§ TASK DETAILS: Write out the material below again, word for word, leaving out the pictures.
— START SUPPLIED INFORMATION —
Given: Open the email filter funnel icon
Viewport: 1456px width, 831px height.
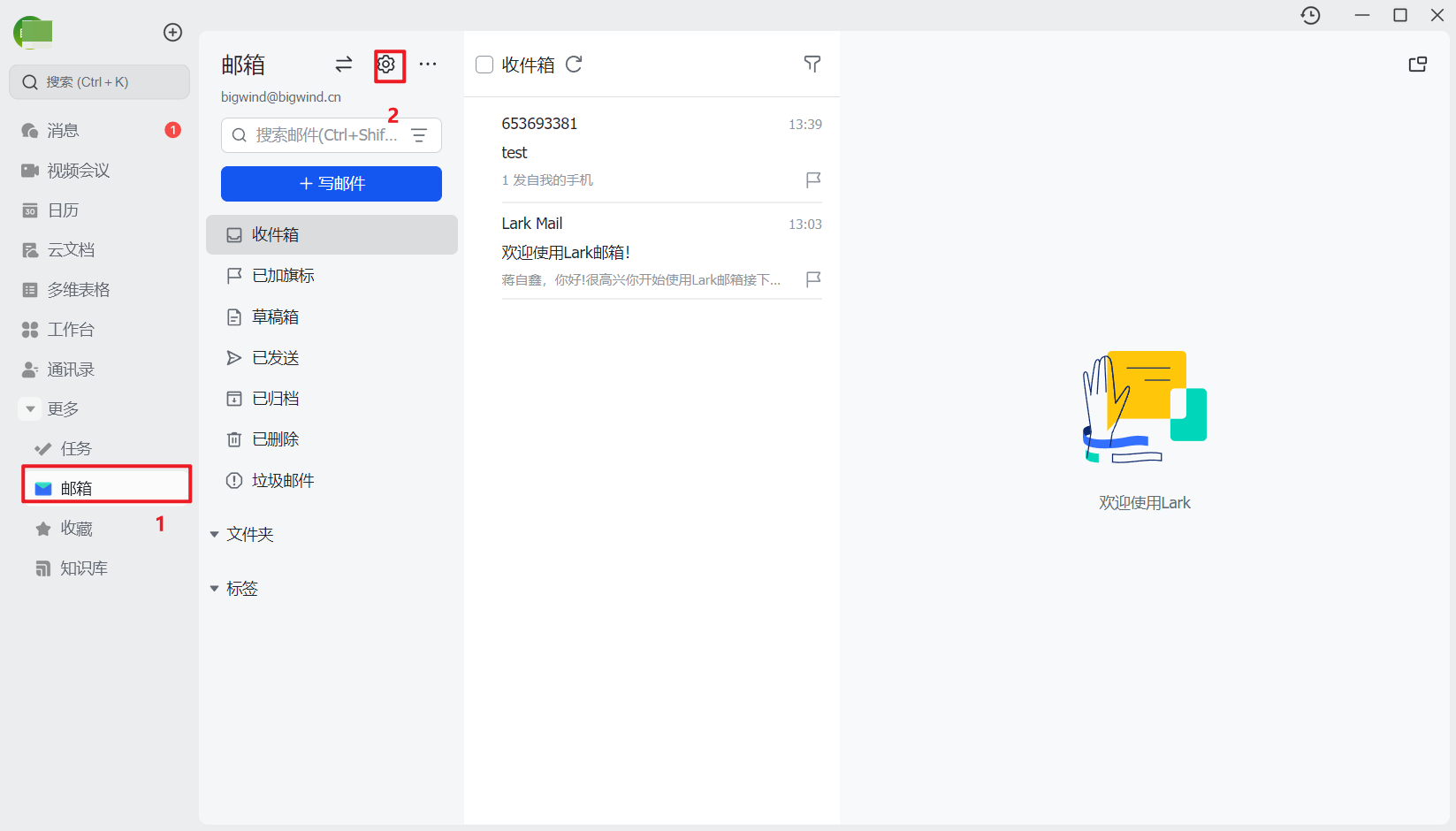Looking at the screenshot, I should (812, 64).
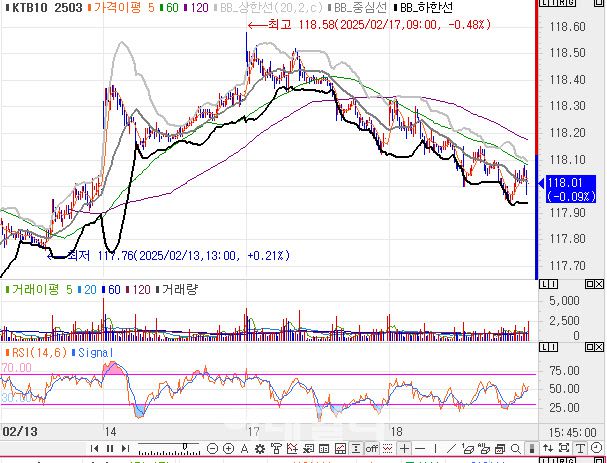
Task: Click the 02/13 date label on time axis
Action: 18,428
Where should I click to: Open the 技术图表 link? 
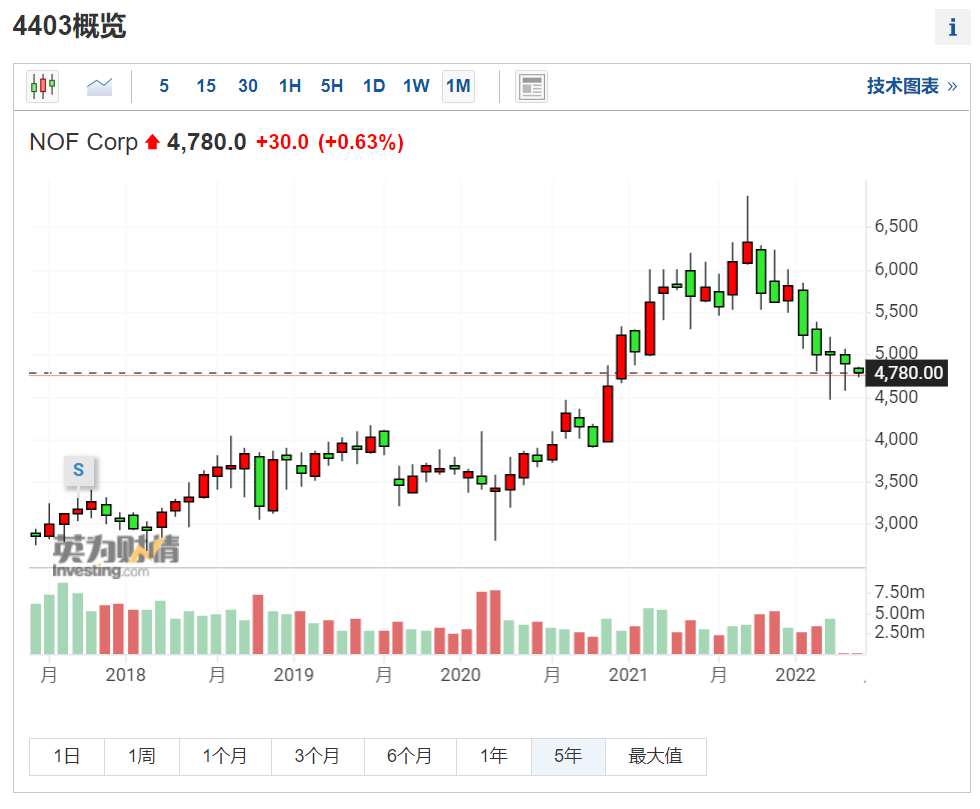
— END SUPPLIED INFORMATION —
§ FINAL RESULT:
Given: Open the email filter funnel icon
Viewport: 1456px width, 831px height.
Looking at the screenshot, I should (812, 64).
Task: Click the 02/13 date label on time axis
Action: 18,428
Where should I click to: Open the 技术图表 link? 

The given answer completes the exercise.